(Pointing records for text and elements)
>> BEGIN
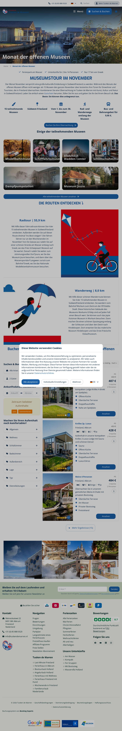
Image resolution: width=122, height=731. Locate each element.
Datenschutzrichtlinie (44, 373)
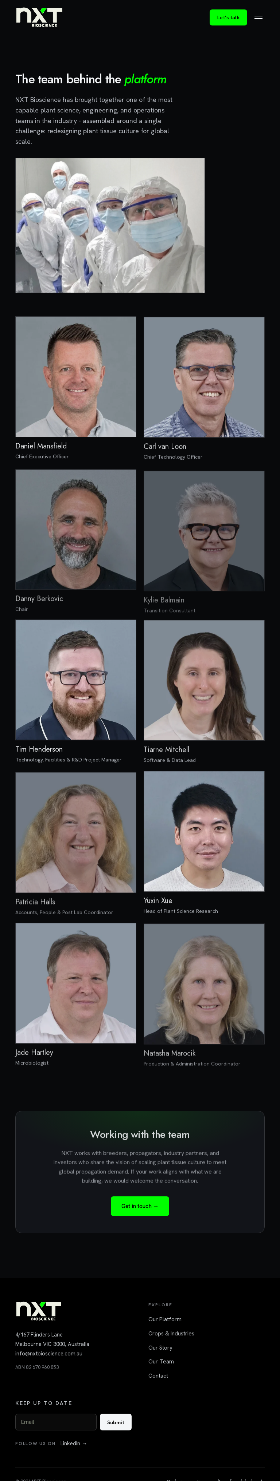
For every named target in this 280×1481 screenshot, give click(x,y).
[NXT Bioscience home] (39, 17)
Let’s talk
>> END
>> BEGIN
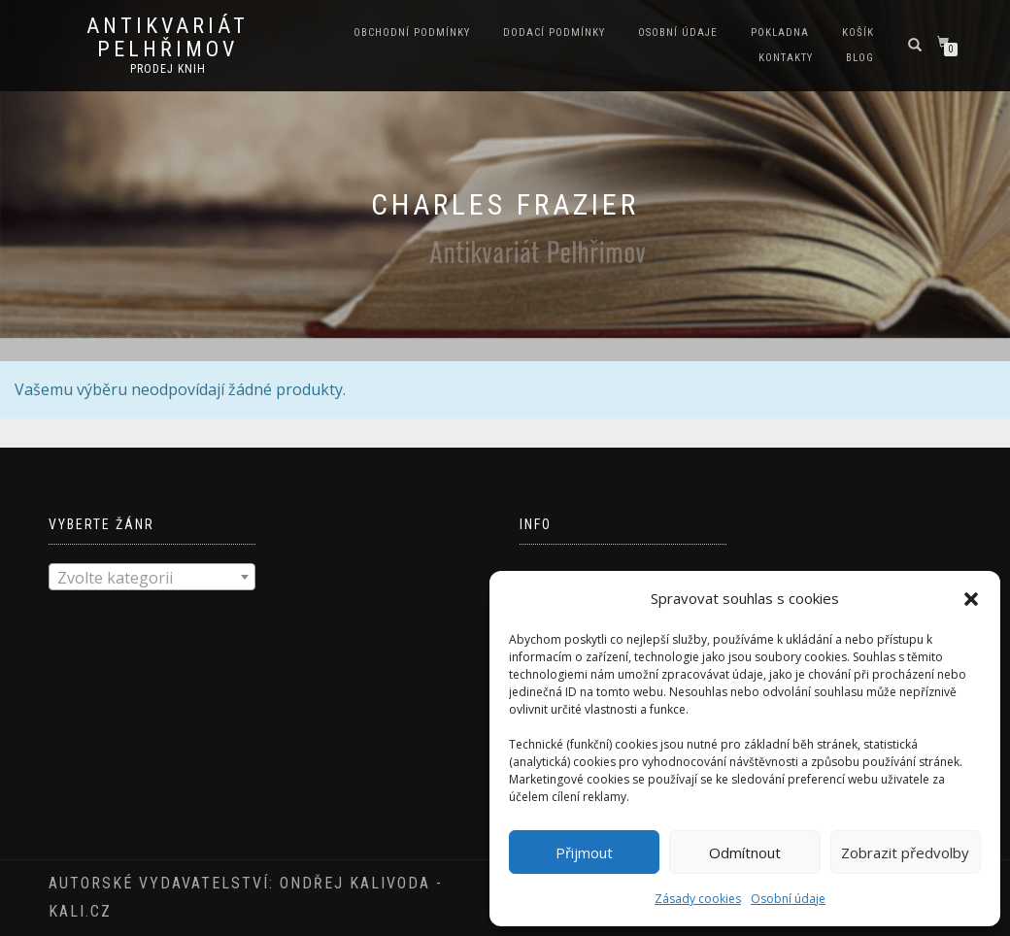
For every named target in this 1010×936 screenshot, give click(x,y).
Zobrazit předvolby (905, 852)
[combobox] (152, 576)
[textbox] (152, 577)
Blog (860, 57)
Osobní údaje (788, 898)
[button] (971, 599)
>> END
> [PROMPT]
Reproduce the part of the records that opens with the line containing "Image resolution: width=122, height=731." and closes with the line containing "[NXT Bioscience home] (39, 17)", with both of those lines included. Leave the pictures out.

> [EXERCISE OUTPUT]
Image resolution: width=122, height=731. Locate each element.
Datenschutzrichtlinie (44, 373)
For every named target in this 280×1481 screenshot, give click(x,y).
[NXT Bioscience home] (39, 17)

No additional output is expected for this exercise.